= TASK REQUIREMENTS =
Copy out the rows from the line containing "Given: Switch to the list view icon" through the line containing "Looking at the", both included, with the pictures omitted.

= EXCERPTED RECORDS =
· · · · · · ·

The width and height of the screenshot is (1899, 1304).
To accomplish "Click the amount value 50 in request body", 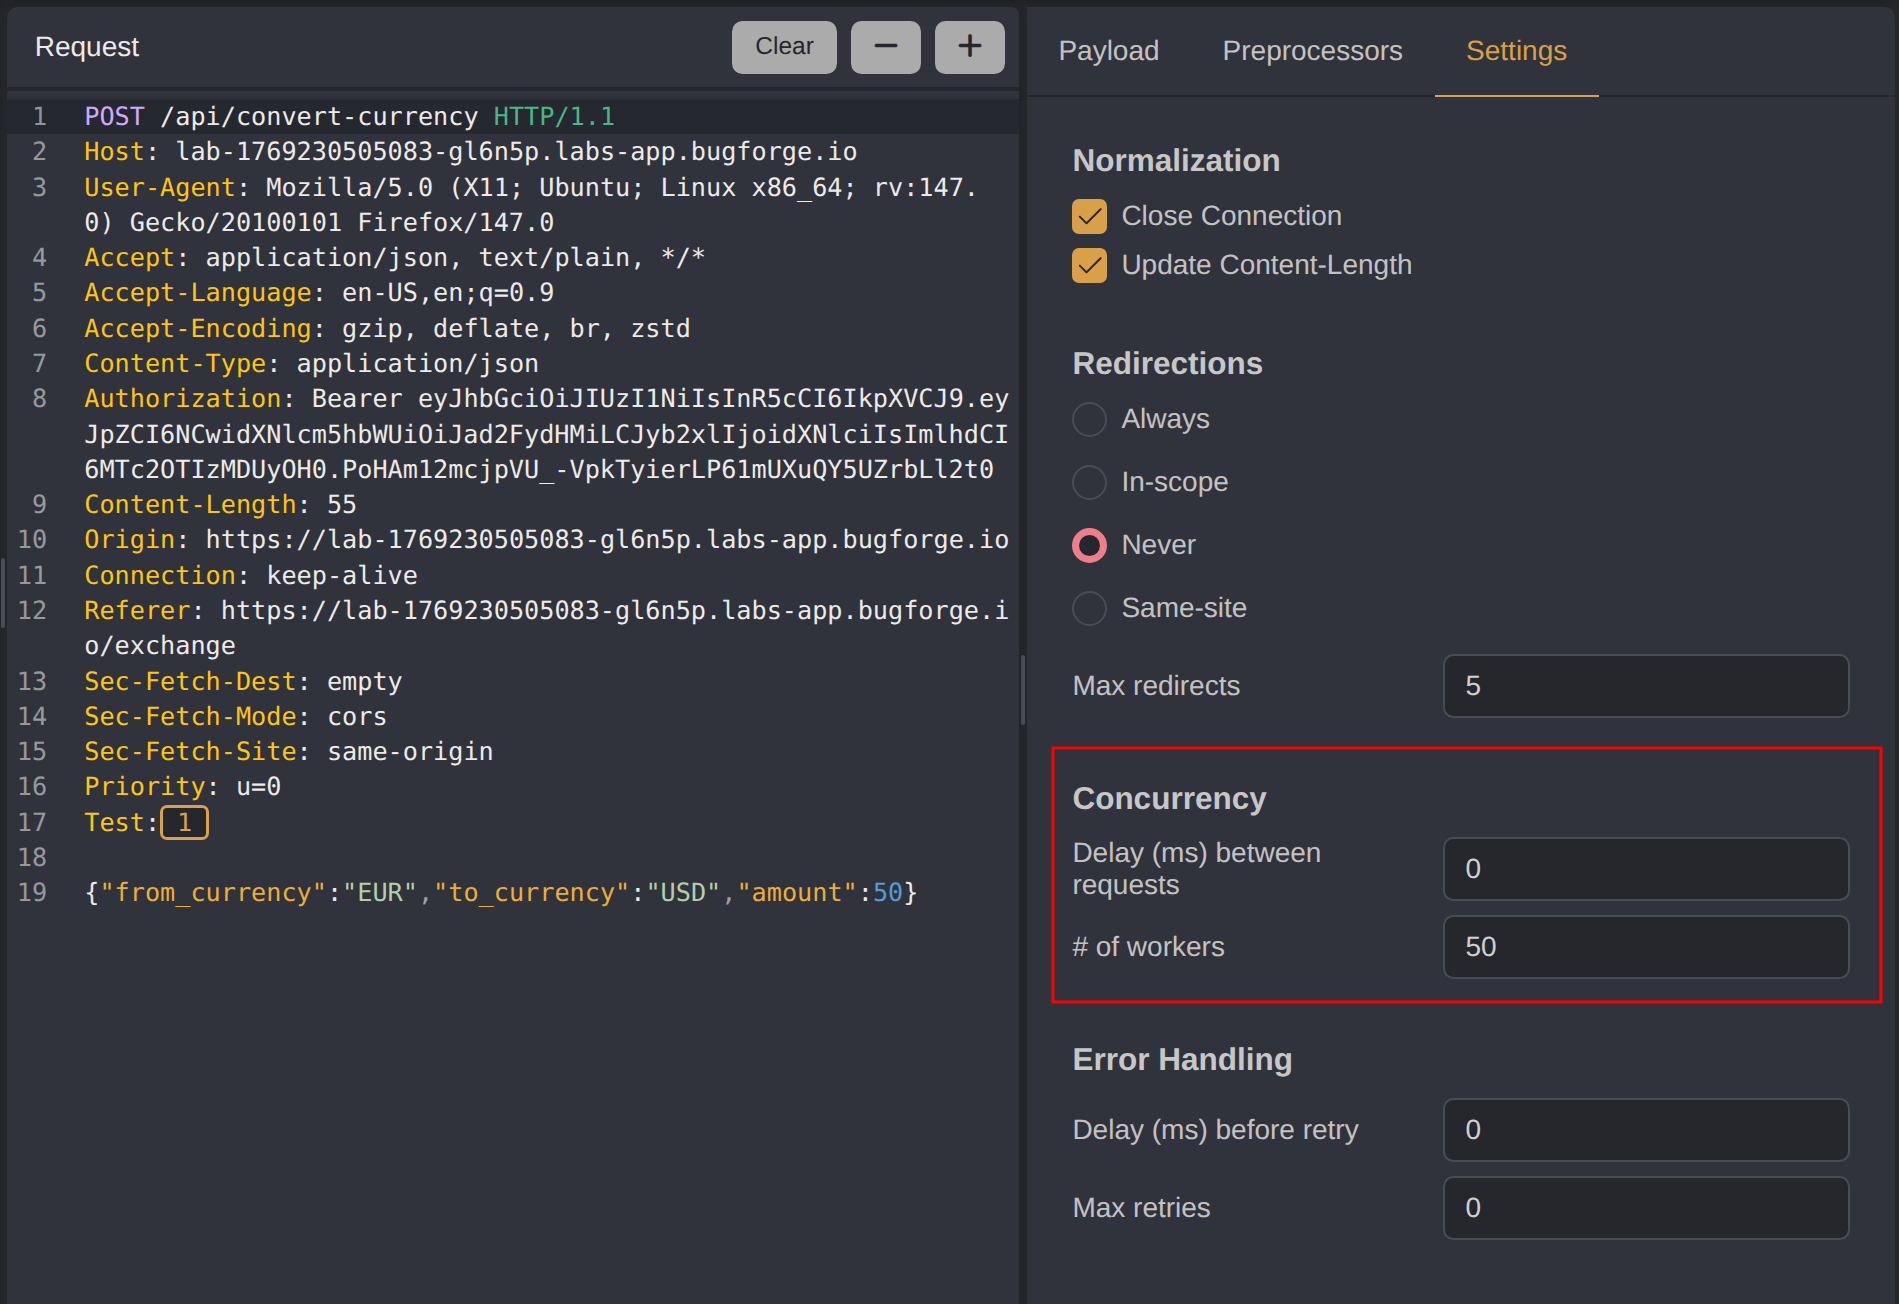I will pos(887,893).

· · · · · · ·

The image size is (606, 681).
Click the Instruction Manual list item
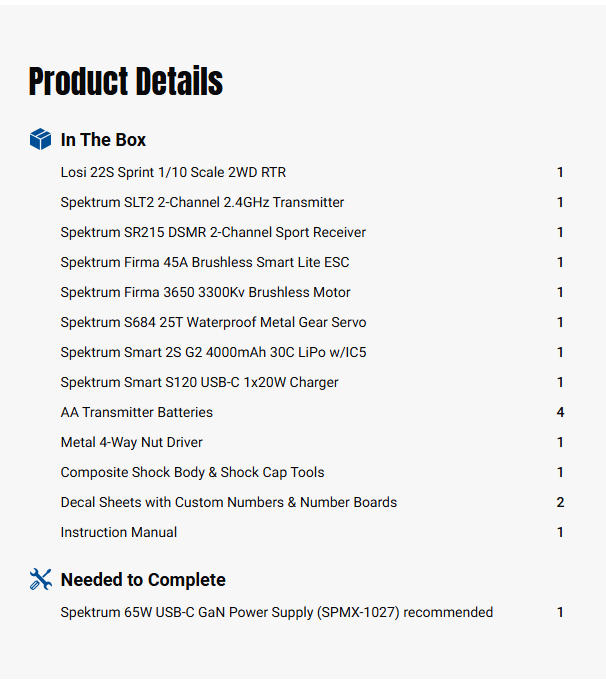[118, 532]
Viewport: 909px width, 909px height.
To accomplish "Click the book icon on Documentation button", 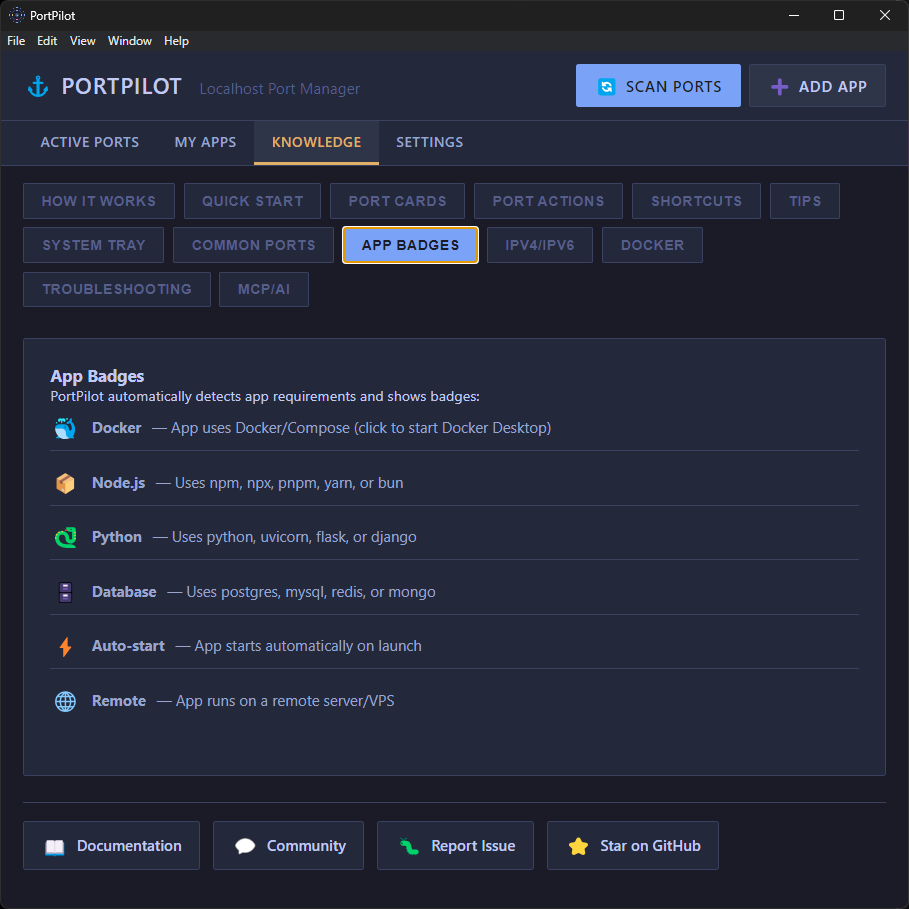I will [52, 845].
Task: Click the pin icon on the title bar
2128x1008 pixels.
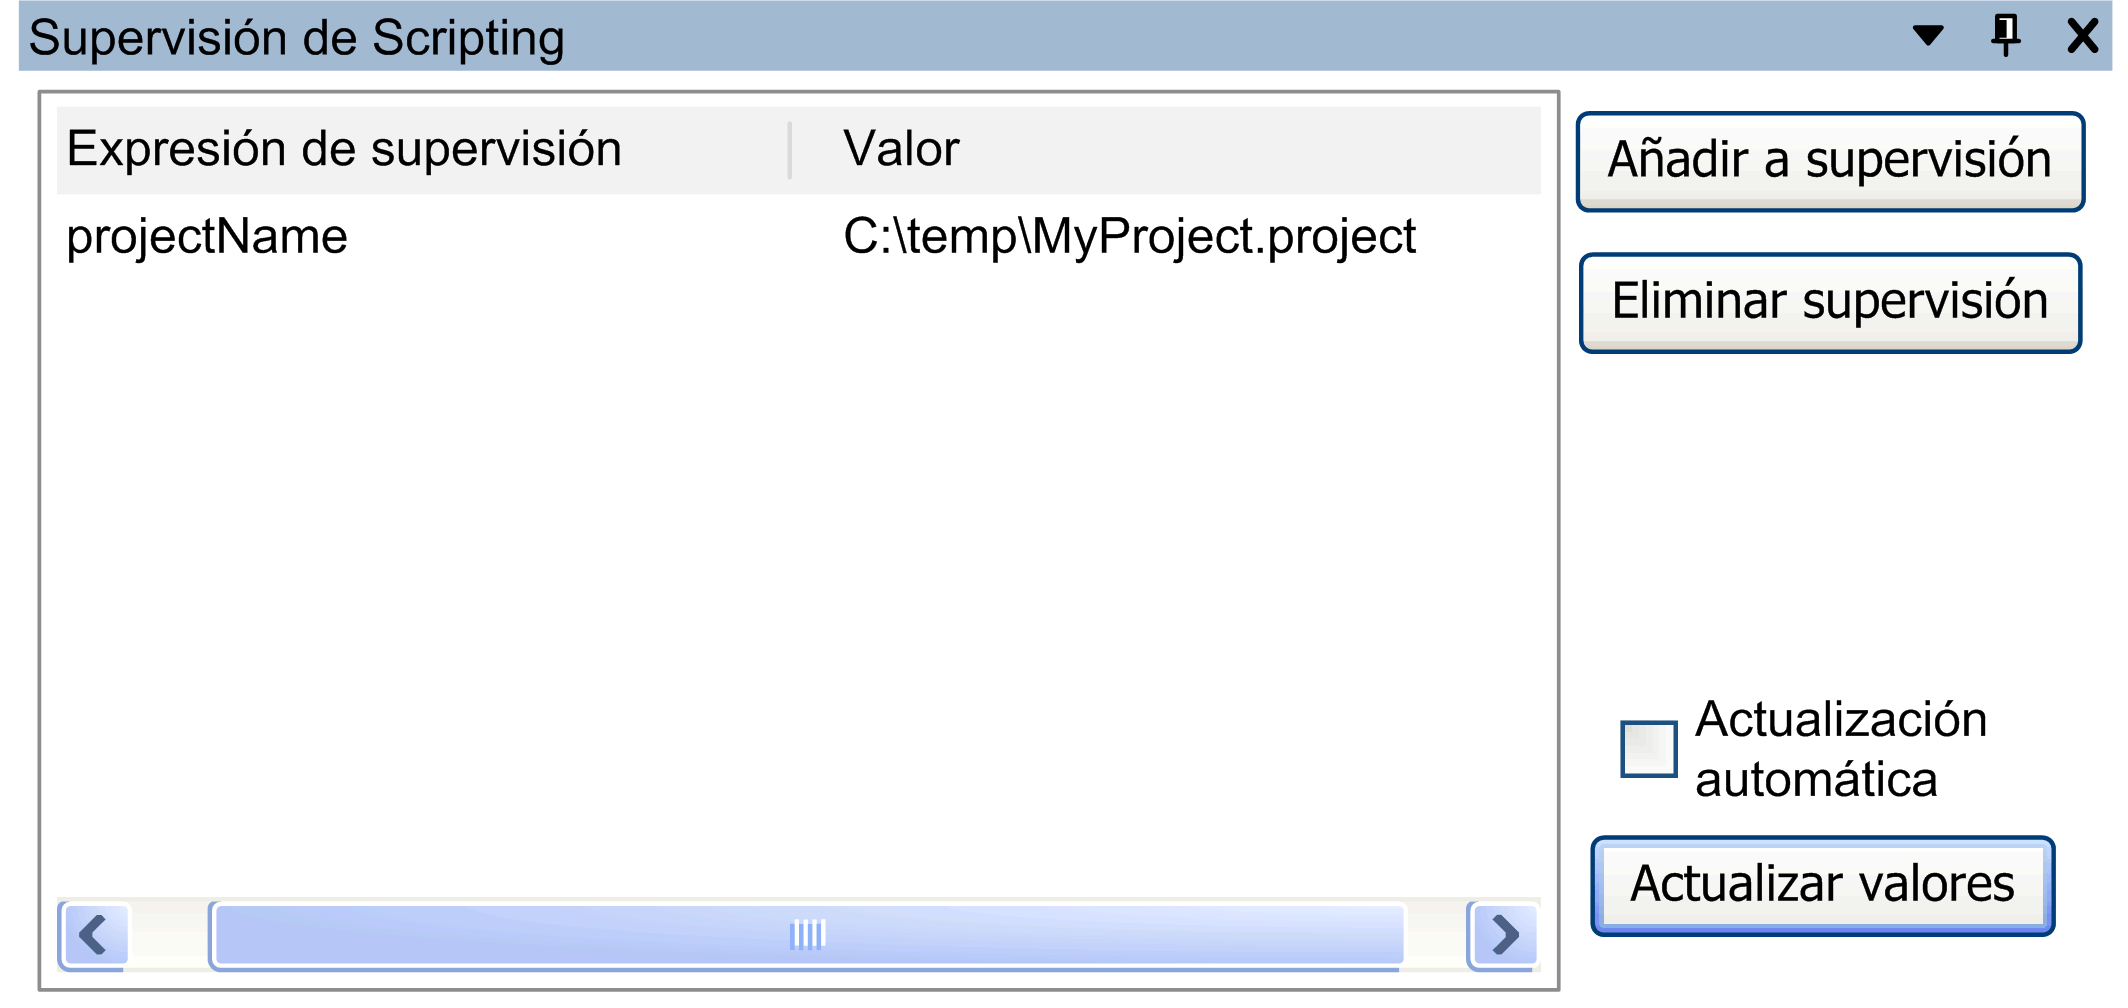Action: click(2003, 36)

· · · · · · ·

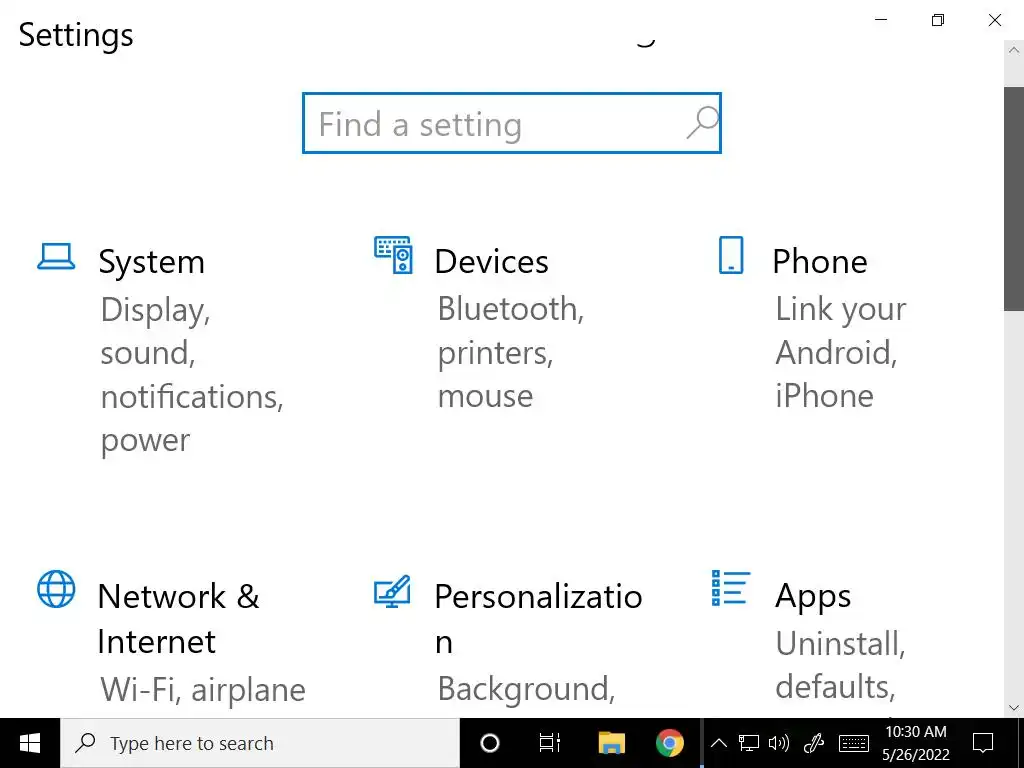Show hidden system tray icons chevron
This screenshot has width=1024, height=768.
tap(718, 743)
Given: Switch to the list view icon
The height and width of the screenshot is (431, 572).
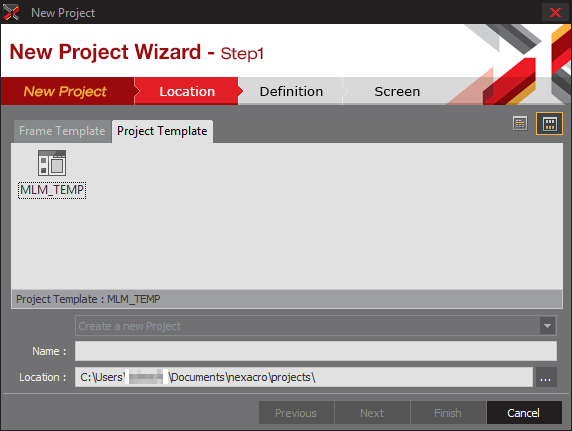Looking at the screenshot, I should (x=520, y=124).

· · · · · · ·

= RESULT =
Given: Switch to the list view icon
The height and width of the screenshot is (431, 572).
Looking at the screenshot, I should (x=520, y=124).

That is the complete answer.